While conservation remains a priority in Rajasthan, Old Delhi’s Mughal heritage is on the brink of extinction. With these once renowned, storied havelis falling into ruin, unkempt and inhabited by numerous families living at the edge of squalor, sharing multiple electricity outlets amongst warren like rooms that have been reduced to their skeletal remains, often with the owner-families knowingly allowing the disintegration of these properties either out of apathy and/or the combined knowledge that once rendered irreparable, the real estate can be used for another, modern building.
Walking through the streets of Old Delhi, within the broken down walls of what was once Shahjahanbad, the city of the Mughal Emperor Shah Jahan who founded the city in 1648 AD, it is hard to identify the signs of that culturally glorious era without a guide who really knows the area well and is versed in its complex history. So much has grown around the old mosques and elegant, expansive mansions and water filled courtyards since the heydays of the sophisticated Muslim aristocracy and courtiers.
With our guide Yasir Anwar—a historian, archaeologist and passionate conservationist—we walked through the crammed streets of Old Delhi on a relatively less crowded Sunday; an activity that required a great deal of mental and physical acuity and nimbleness to spot and jump out of the way of rickshaws and madcap scooters that can very easily do one grievous injury. Among the bazaars, narrow roads, and crush of veiled Muslim women and men, there would be an high arched doorway through which we would enter into the haveli that once belonged to Razia Begum, daughter of Nawab Qamar Ud-din Khan, a minister in the court of Shah Jahan, fallen into ruin, or the abode of the beloved 19th Century Urdu poet Mirza Ghalib, whose home had become a shop before the government bought a portion of it back and restored its glorious high ceilings, revealing the elegant, thin clay bricks called “Lakhori” that were originally used to build these sprawling homes.
Once we were chased out of a haveli by a fierce dog whose bark was luckily worse than its bite, and at another haveli, which we entered through a very small, very low door in an immense iron gate, we were surrounded by watchful, potentially malicious monkeys and an even more alert groundskeeper who wouldn’t allow photos; the property had been bought by people who intended to tear it down and they were suspicious of the likes of us who were interested in the heritage and conservation aspect.
Walking around Old Delhi amidst these once glorious ruins, I was reminded of our very own Durbar Squares in Kathmandu, Bhaktapur, and Patan, and the immense challenges that lie ahead of us in terms of integrating these living medieval cities with an urban landscape now at its zenith.

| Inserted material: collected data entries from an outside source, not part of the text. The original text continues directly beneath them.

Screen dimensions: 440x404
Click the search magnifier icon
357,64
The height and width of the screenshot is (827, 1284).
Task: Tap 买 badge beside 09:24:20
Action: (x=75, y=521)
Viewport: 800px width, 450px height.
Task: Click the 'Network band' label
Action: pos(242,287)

The Newars designed sophisticated water systems for their citizens during the Malla era, but these century old systems are no longer sustainable for the now burgeoning populations that still queue up at the Manga Hiti next to Patan Museum for their daily water ration.
All over South Asia today, including in Old Delhi and in Nepal, there is an immense challenge to integrate growing urban populations with priceless heritage that is disappearing on a daily basis. Along with that responsibility comes the other, perhaps even more urgent, need to give the people who live in these areas proper sewage systems, access to water and electricity, and of course, provide them with access to education, among many other essential human rights.
There are no real blueprints to follow for knotty problems such as these, but a government’s will to conserve, educate, and provide goes a long way in helping things along. Private citizens can contribute by buying and restoring property, advocating, and educating themselves on what is at stake, and lobbying local and national governments to make a move.
Kathmandu valley, like Shahjahanbad, was once a city of long avenues, balanced buildings punctuated by gushing water sources and lofty temples and public spaces, today, those remainders of our history are practically invisible to the visitors’ eye, but we, as the inhabitants, cannot allow them to disappear from our lives even as we try to conserve and provide space to the generations ahead.